SELECT table_schema AS "Database", ROUND(SUM(data_length + index_length) / 1024 / 1024, 2) AS "Size (MB)" FROM information_schema.TABLES where table_schema = 'testdb' GROUP BY table_schema;
I get the output for the above query say 10456.3.
I need to insert this number on to a table which should contain three columns. DB name, Date and DB size.
How can I do this on daily basis by automating this?
Solução
If you're storing it into the same database you're measuring you could use a MySQL Scheduled Event to run the query at a certain time.
an example being:
DELIMITER $$
CREATE
EVENT IF NOT EXISTS db_measurement
ON SCHEDULE EVERY 1 DAY
STARTS '2016-11-15 00:00:00'
ENABLE
DO
INSERT INTO tableName
SELECT
table_schema AS "Database",
ROUND(SUM(data_length + index_length) / 1024 / 1024, 2) AS "Size (MB)"
FROM information_schema.TABLES
where table_schema = 'testdb'
GROUP BY table_schema$$
DELIMITER ;
If it's a different database you'll need to use a shell script of some sort.

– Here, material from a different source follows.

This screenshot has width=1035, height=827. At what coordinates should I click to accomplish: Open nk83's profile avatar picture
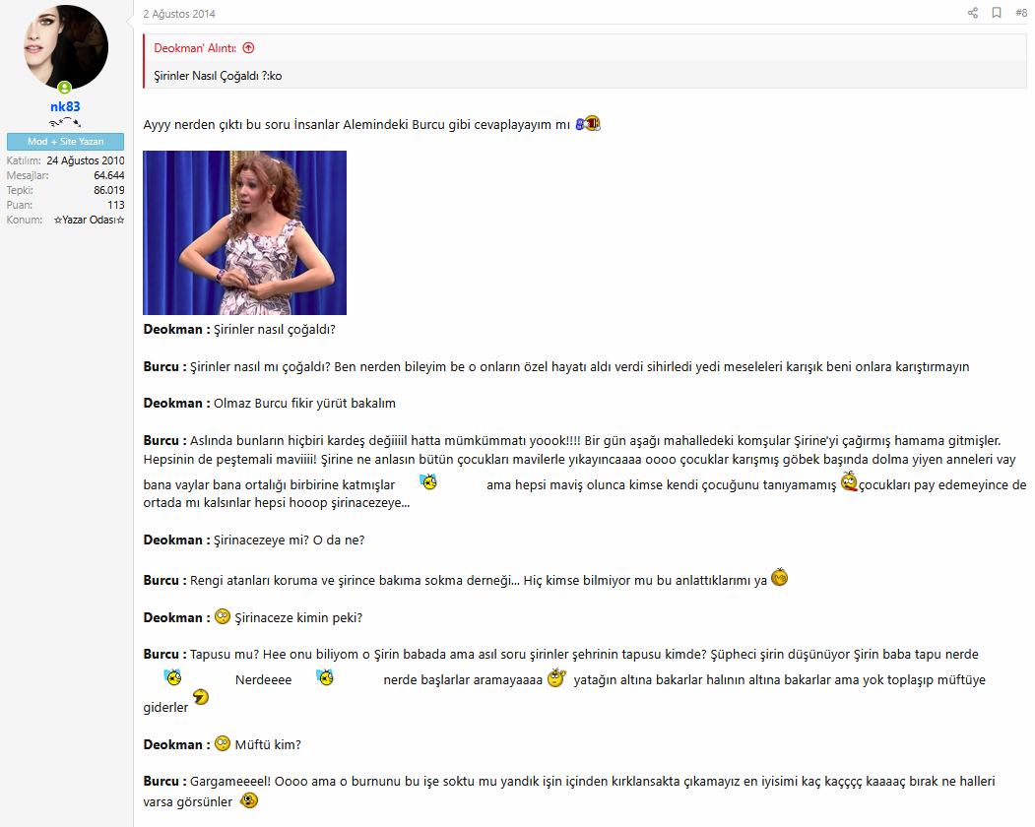click(x=65, y=47)
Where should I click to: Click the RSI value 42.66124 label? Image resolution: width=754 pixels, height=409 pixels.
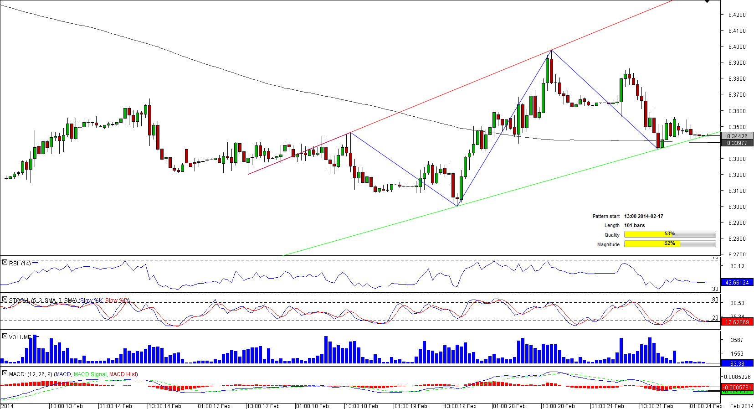click(737, 283)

Bearing in mind I'm far from an expert on Linux (and ignoring the discussions around permissions
, passwords in scripts
, SSL
etc etc), you could do something along the lines of:
mysql -hxxxx -Pxxxx -uxxxx -pxxxx -se"SELECT ROUND(SUM(data_length + index_length) / 1024 / 1024, 2) AS Size FROM information_schema.TABLES where table_schema = 'dbtest' GROUP BY table_schema;" | { read dbSizeVal; mysql -hxxxx -Pxxxx -uxxxx -pxxxx -e"INSERT INTO dbname.tablename VALUES(${dbSizeVal})"}
Which should
get the size value from the remote database, and load it into a table in the local database.
I just used:
CREATE TABLE `tableName` (
`dbsize` varchar(45) NOT NULL
);
for testing this, but you would probably want a decimal
, integer
, float
datatype depending on the data you return and how accurate you need it.
Also this doesn't include the dbname
or time
fields. You could use timeVal TIMESTAMP NULL DEFAULT CURRENT_TIMESTAMP
which would give you the timestamp field.
The database name is tricky, as you would need to carry two variables across, and my script (above) only allows for one (if you are only looking at one database you could just type it directly into the query / set a default value).